Without getting Addison’s voice directly, it might feel like this book is a bit gimmicky. But Griffin manages to do something smart: she not only works with the set up to tell a huge story, but she simultaneously uses the format to comment upon the idea of art and artifice. Because who are these people to tell us who Addison is? What do their concepts of her as a person — and her as an artist — do to render a full person? Can they? What of their biases and connections with and to her do to getting at the heart of who she was?

Addison wasn’t without problems. Being talented came at a price, and much of it had to do with pressure. Internally, externally, and from the entire world around her. Being young and female didn’t help the situation. There’s much here about gender and about the unique struggles and situations that talented girls find themselves in and how that sort of lifestyle is destructive not because of the individual living it, but because of the way the world operates and puts expectations and demands upon girls. Further complicating the situation and tying right into that is the struggle Addison had with her own romantic life.
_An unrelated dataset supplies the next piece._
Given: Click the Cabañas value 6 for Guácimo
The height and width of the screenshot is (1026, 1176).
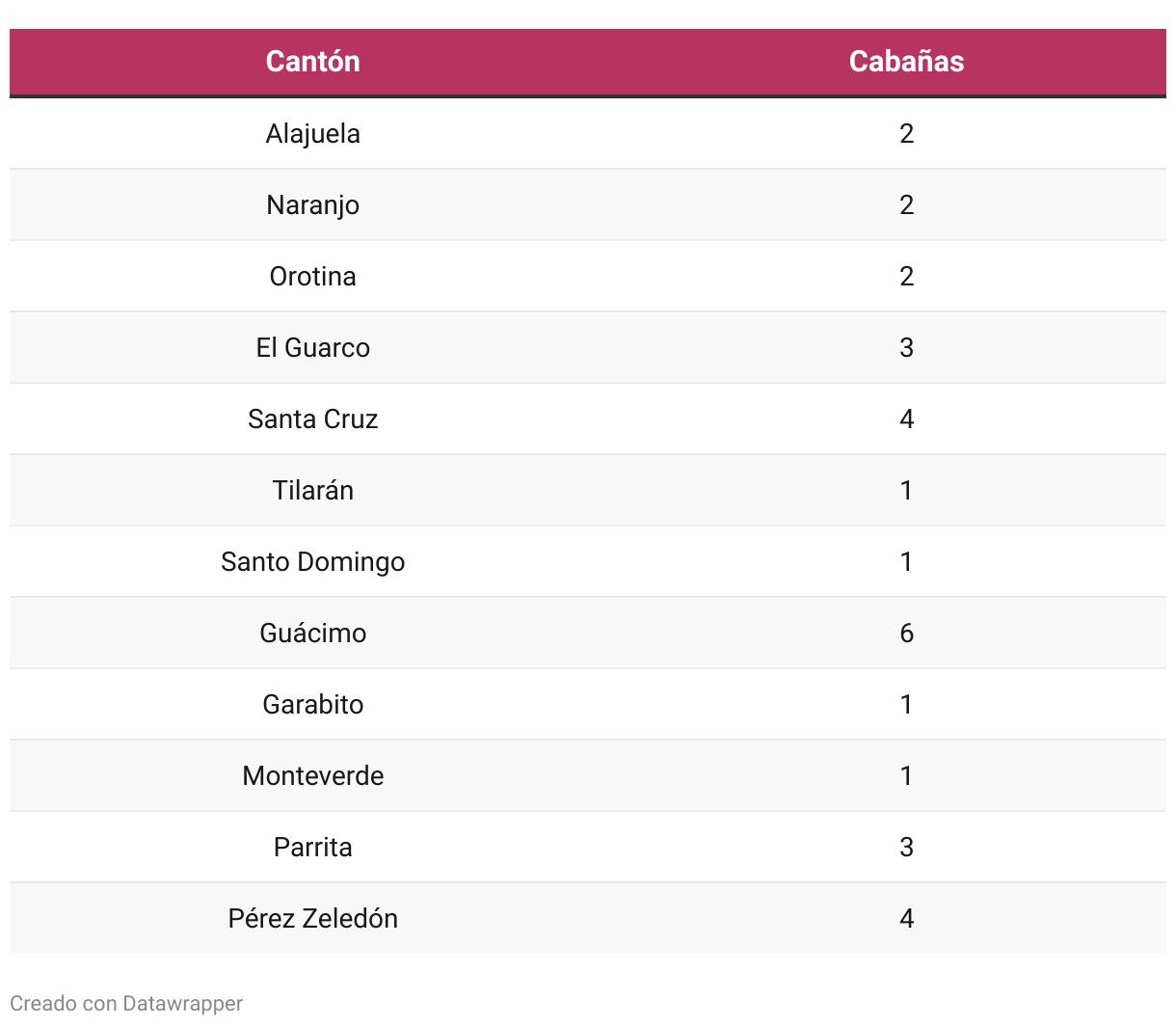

She was (and was not) interested in more than one boy. The revelations those boys have about Addison and their personal relationships with her, because they’re so biased, tell us a lot about Addison and her interest in them.

We get the opportunity to see Addison’s growth through her adolescence, and we learn exactly how she came to hone her talents and find herself living the big city artist dream. But as much as it seems like it was a dream, bits and pieces come together to tell us as readers perhaps it wasn’t a dream after all. That perhaps there was something bigger warring within Addison.

The Unfinished Life of Addison Stone has a plot twist in it that comes through the bits and pieces we learn about Addison’s younger years. It’s spoiler to reveal what that twist is, but it might be fair to note that there’s a tiny bit of a supernatural element to the mystery of the story. That tiny bit of supernatural, though, may not be precisely what it seems to be. It might indicate a far bigger challenge to Addison and her struggles with creativity and the bigger questions that surround artists and creative inspiration. More, this delves into what might be the most provocative element of the story (and, as noted above, the bigger idea behind the book’s construction): the idea of performance. What is performance? Is it art? Is it life? Is it both? Who are the performers within one’s own life? At what point do you get to separate yourself from the work you do? Are you granted permission to do so, and if that’s the case, how do you protect that inner self from the bigger world taking in what it is you do and create?

Also, who owns a story once it’s out there? Is it the artist or is it those who enjoy the art?

The voices and perspectives in this book are unique and easy to navigate. Though we hear from a lot of people, it’s never confusing. Much of what emerges from the cast of characters is in itself the story: we get to see and experience what envy and love look, feel, and taste like without those things being described straightly to us. The immersive setup makes it easy to forget that this isn’t an actual story of a person who lived; this is a fictional account of a fictional character’s death.

Griffin’s novel is experimental but exceptionally successful at being so. This is the kind of book mystery lovers will want to get their hands on, as well any readers who are themselves creative and artistic and struggle with the internal and external manifestations of themselves and their art. It’s a complex, layered book, but it’s a lot of fun because of that. There are serious themes, but the way they come together and the way it’s put together and examined by the reader is the most enjoyable part. This is a book of pieces and characters, but it’s ultimately the reader who gets to put them together. Addison is an older character, so readers seeking stories at the upper end of YA or about teens who choose not to pursue traditional college/career paths will want to pick this up, as well. The Unfinished Life of Addison Stone asks more questions than it answers — and it begs to be discussed because of that.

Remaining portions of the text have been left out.